━━━━━ MATERIAL SUPPLIED

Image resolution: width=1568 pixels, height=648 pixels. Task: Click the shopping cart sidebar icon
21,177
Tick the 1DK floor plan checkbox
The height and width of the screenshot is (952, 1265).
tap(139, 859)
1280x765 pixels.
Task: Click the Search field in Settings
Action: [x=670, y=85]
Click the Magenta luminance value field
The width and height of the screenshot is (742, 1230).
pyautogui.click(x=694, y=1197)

━━━━━━━━━━

* _GOAL_:
Please repeat the material above with "shopping cart" swapped for "checkout" and nothing else altered.

* _CORRECT RESPONSE_:
Image resolution: width=1568 pixels, height=648 pixels. Task: Click the checkout sidebar icon
21,177
Tick the 1DK floor plan checkbox
The height and width of the screenshot is (952, 1265).
tap(139, 859)
1280x765 pixels.
Task: Click the Search field in Settings
Action: [x=670, y=85]
Click the Magenta luminance value field
The width and height of the screenshot is (742, 1230).
pyautogui.click(x=694, y=1197)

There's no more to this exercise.